9 Ways NOT to treat an injury

cover injury

I will do everything in my power to avoid going to the doctor when I’m hurt; through trial and error, I have discovered nine ways NOT to treat an injury.

Declaring ” I’m fine” when I am experiencing pain is detrimental to healing.

I found over 40 synonyms listed for the word ‘HURT,’ but ‘FINE’ is not listed. That surprised me. My typical response to any inquiry about my feelings is to say, “I’m fine.”  This is especially true when I am hurt.

In obvious discomfort, I have observed other men saying they were fine. A wounded boxer might not be able to stand, walk straight, or see, but he will tell his corner that he is fine.

The axiom, “What doesn’t kill you only makes you stronger,” doesn’t always apply.

Denying an injury occurred does not reduce the pain.

In my early twenties, I was unemployed, with a wife and a six-month-old son, and my father told me he had cancer.
Even though I told everyone I was fine, it was clear that I was not.

Diminishing the severity of the injury does not make it hurt less.

Several years ago, I injured my left leg. I accidentally field goal kicked a 24 pack of coke. It was evident that I had damaged my leg. But I shook it off and kept going.

Dismissing and ignoring the hurt will not make it go away.

I walked 4 miles every day for six weeks before going to the doctor.

Later, I found out that I had broken my ankle in five places, shattered my arch, and torn several ligaments in my foot. 

I was not okay.

You would think that my leg injury taught me to speak up and admit when hurt. But unfortunately, I am a slow learner.

I once was heavily bruised by an overly enthusiastic female masseuse. It happened because I couldn’t admit that she was hurting me.

Later, I was so embarrassed by the bruising that I tried to hide it from my wife. 

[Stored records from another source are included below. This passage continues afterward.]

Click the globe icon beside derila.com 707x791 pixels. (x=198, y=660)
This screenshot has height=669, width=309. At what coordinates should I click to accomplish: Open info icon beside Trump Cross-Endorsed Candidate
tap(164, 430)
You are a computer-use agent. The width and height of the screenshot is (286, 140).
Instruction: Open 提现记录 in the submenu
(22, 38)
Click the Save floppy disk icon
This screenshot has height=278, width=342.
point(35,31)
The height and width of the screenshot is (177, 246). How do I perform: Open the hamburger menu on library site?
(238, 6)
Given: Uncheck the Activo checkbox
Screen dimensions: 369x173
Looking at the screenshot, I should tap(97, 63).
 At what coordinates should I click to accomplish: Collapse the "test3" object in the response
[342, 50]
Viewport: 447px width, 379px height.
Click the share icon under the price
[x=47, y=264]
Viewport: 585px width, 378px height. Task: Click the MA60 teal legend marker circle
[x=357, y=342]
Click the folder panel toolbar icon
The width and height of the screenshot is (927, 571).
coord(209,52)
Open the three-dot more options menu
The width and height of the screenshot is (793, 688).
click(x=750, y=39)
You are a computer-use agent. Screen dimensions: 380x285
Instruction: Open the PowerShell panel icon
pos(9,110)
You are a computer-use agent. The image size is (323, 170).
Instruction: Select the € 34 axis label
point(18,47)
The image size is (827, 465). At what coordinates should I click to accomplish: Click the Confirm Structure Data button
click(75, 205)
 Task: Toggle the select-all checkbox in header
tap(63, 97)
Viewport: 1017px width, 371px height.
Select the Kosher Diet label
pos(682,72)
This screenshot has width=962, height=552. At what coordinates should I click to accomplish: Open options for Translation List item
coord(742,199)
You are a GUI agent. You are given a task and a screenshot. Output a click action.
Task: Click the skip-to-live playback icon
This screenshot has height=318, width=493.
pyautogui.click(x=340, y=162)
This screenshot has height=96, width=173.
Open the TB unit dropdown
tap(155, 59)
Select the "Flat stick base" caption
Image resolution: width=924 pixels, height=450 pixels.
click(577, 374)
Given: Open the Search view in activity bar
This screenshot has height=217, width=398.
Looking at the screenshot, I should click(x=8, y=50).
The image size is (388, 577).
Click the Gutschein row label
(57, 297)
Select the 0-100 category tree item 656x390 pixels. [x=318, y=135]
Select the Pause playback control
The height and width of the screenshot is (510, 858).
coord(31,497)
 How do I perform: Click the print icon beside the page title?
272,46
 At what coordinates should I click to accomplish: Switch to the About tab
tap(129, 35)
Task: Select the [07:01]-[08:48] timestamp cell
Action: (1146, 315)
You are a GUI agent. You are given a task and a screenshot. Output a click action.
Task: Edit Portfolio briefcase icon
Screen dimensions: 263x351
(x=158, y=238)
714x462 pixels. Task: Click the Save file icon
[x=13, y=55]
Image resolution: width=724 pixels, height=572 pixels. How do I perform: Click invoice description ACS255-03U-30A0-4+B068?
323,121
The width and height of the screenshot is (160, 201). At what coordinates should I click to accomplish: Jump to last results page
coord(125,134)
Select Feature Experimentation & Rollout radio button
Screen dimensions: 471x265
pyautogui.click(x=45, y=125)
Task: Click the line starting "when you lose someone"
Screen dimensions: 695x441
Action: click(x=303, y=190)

Defensiveness. a lashing out in anger when someone touches an open wound is a sign of infection.

When my wife hugged me, she made contact with my bruises. I winced in pain and pulled away from her in anger.

Deadening the pain due to discomfort.

For many years I believed that acknowledging pain was a weakness.
Then I read about a rare disease called Congenital Insensitivity To Pain (CIPA). It is a disease that causes those affected not to feel physical pain.

The ability to feel no pain may sound fantastic, but it can be dangerous. Pain is an important reminder that not everything is fine, and we should not ignore it.

Designing coping mechanisms becomes as important as the pain itself.

Overmedicating. Over-eating. Binge-watching. Workaholism. Isolation. Anything to numb the pain.

Discovering that coping mechanisms don’t work forever.

And that the coping mechanism was often a bigger problem than the original wound. 

Delaying treatment is costly.

What was once a superficial injury is now complex and requires intensive care. For example, my leg injury required a cast, physical therapy, and orthopedic shoes.

Conclusion

How are you treating your injuries? Do you want to be made whole?